Navassa Island (; ; , sometimes ) is a small uninhabited island in the Caribbean Sea. Located northeast of Jamaica, south of Cuba, and  west of Jérémie on the Tiburon Peninsula of Haiti, it is subject to an ongoing territorial dispute between Haiti and the United States, which administers the island through the U.S. Fish and Wildlife Service.

The U.S. has claimed the island, as an appurtenance, since 1857, based on the Guano Islands Act of 1856. Haiti's claim over Navassa goes back to the Treaty of Ryswick in 1697 that established French possessions on mainland Hispaniola from Spain, as well as other specifically named nearby islands. However, there was no mention of Navassa in the treaty detailing terms. Haiti's 1801 constitution claimed several nearby islands by name, among which Navassa was not listed, but also laid claim to "other adjacent islands", which Haiti maintains included Navassa. The U.S. claim to the island, first made in 1857, asserts that Navassa was not included among the unnamed “other adjacent islands” in the Haitian Constitution of 1801. Since the Haitian Constitution of 1874, Haiti has explicitly named "la Navase" as one of the territories it claims, and maintains that it has been claimed as part of Haiti continuously since 1801. Médéric Louis Élie Moreau de Saint-Méry, who was a member of the French Parliament best known for his publications on Saint-Domingue, referred to "la Navasse" as a "small island between Saint-Domingue and Jamaica" in 1798.
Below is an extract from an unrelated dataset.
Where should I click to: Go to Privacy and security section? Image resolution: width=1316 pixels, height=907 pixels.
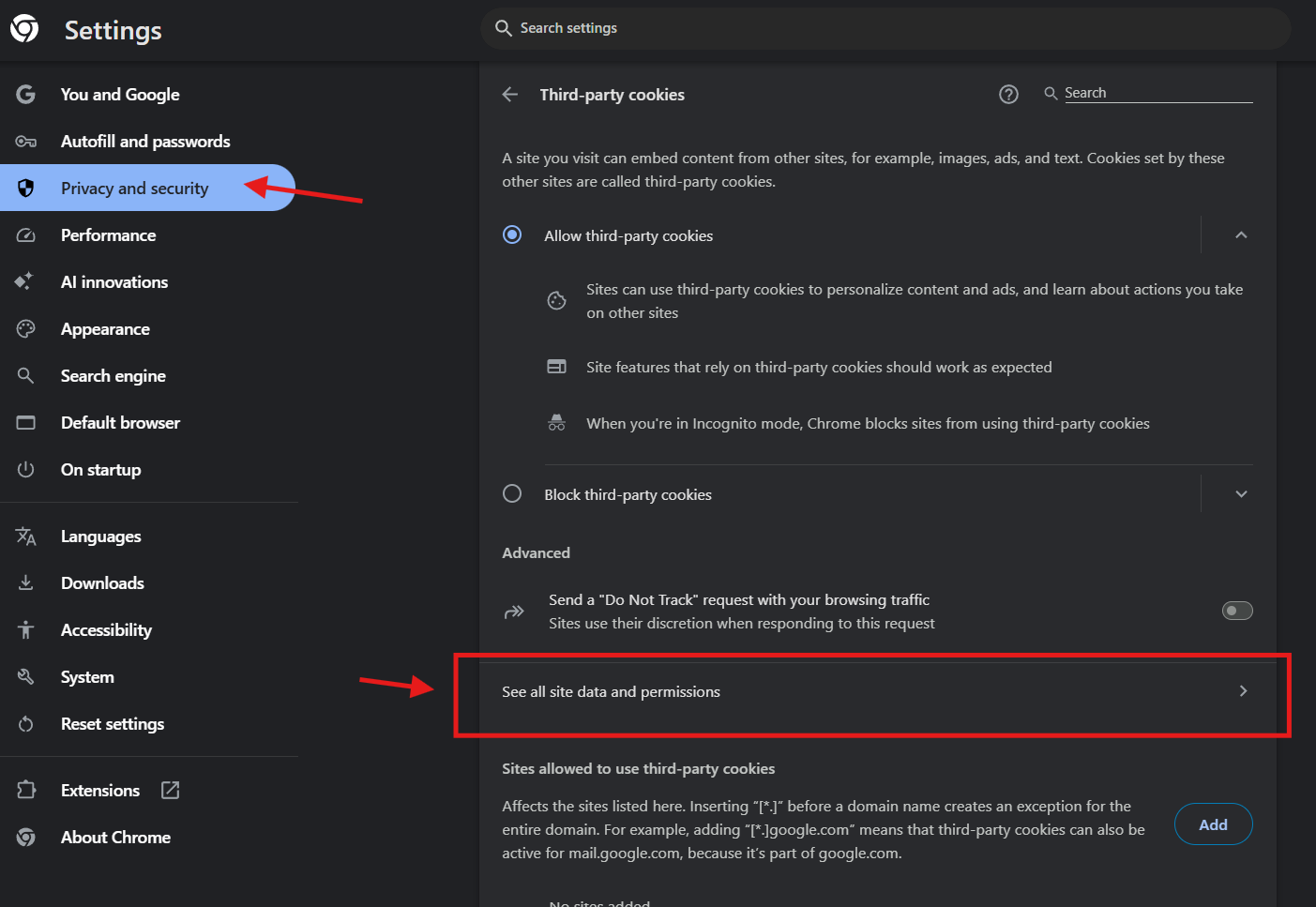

The International Organization for Standardization (ISO) code for the island, as part of the US Minor Outlying Islands, is ISO 3166-2:UM-76.

History

1504 to 1901
In 1504, Christopher Columbus, stranded on Jamaica during his fourth voyage, sent some crew members by canoe to Hispaniola for help.  En route, they landed on the island, but it had no water. They called it Navaza (from "nava-" meaning plain, or field), and it was avoided by mariners for the next 350 years.

From 1801 to 1867, the successive constitutions of Haiti claimed sovereignty over adjacent islands, both named and unnamed, although Navassa was not specifically enumerated until 1874.  Navassa Island was also claimed for the United States on September 19, 1857, by Peter Duncan, an American sea captain, under the Guano Islands Act of 1856, for the rich guano deposits found on the island, and for not being within the lawful jurisdiction of any other government, nor occupied by another government's citizens.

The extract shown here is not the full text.